Researchers at Case Western Reserve University have reported evidence that certain gut bacteria can produce inflammatory forms of glycogen—a carbohydrate sometimes described as a “sugar”—that can provoke immune responses relevant to amyotrophic lateral sclerosis (ALS) and frontotemporal dementia (FTD), particularly in settings involving the C9orf72 gene.

The study, published in Cell Reports, focused on how microbial products in the gut interact with the immune system in the context of C9orf72, a gene in which a repeat expansion is the most common known genetic cause of ALS and FTD. In a survey of human fecal samples described in the paper, inflammatory forms of glycogen were detected in 15 of 22 ALS samples and in 1 of 1 sample from a patient with C9orf72-associated FTD, compared with 4 of 12 healthy controls.

Aaron Burberry, an assistant professor in the Department of Pathology at the Case Western Reserve School of Medicine and a corresponding author on the work, said the team found that “harmful gut bacteria produce inflammatory forms of glycogen (a type of sugar), and that these bacterial sugars trigger immune responses that damage the brain.”

In experiments using germ-free mice, the researchers reported that colonizing C9orf72-deficient animals with a glycogen-producing bacterial strain (including Parabacteroides merdae in their model) heightened systemic immune changes and signs of central nervous system involvement, including blood–brain barrier disruption and immune-cell infiltration. They also reported that enzymatically digesting glycogen in the gut dampened microglial reactivity in the brain and improved survival in C9orf72-deficient mice.

Alex Rodriguez-Palacios, an assistant professor in the Digestive Health Research Institute at the School of Medicine and a co-author, said the team was able to reduce the harmful glycogen in experiments in ways that “improved brain health and extended lifespan,” according to the university’s summary of the findings.

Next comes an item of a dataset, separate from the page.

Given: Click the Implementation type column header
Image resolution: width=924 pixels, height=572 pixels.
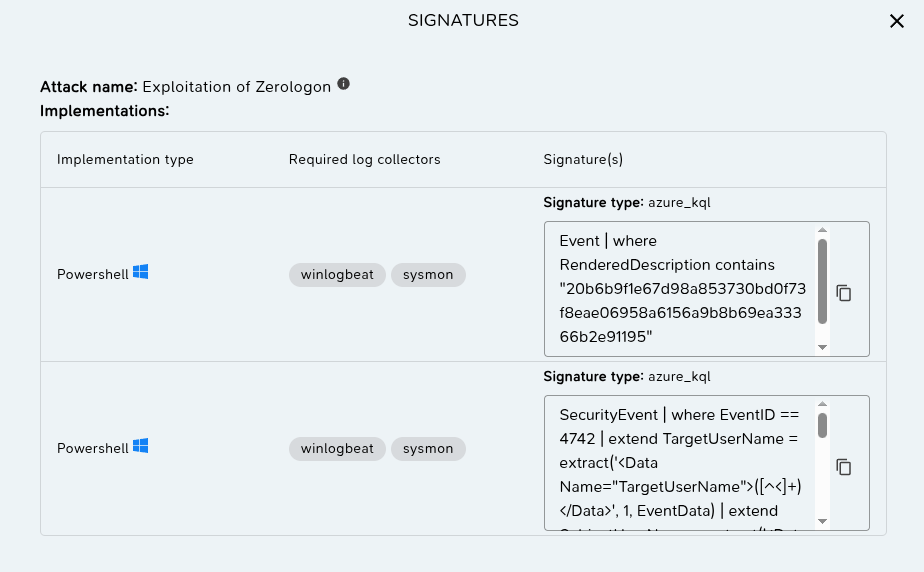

The researchers argue the work offers a potential explanation for why only some genetically at-risk people develop ALS or FTD: microbial activity in the gut may serve as an environmental factor that influences inflammatory pathways linked to disease. They said the results point to possible therapeutic strategies, including approaches aimed at breaking down inflammatory glycogen in the digestive tract or targeting mechanisms that connect gut microbes to immune activity affecting the nervous system.

Burberry said the group plans larger studies of patient microbiomes and said clinical trials testing whether glycogen degradation could slow ALS/FTD progression “could begin in a year,” according to the university’s release.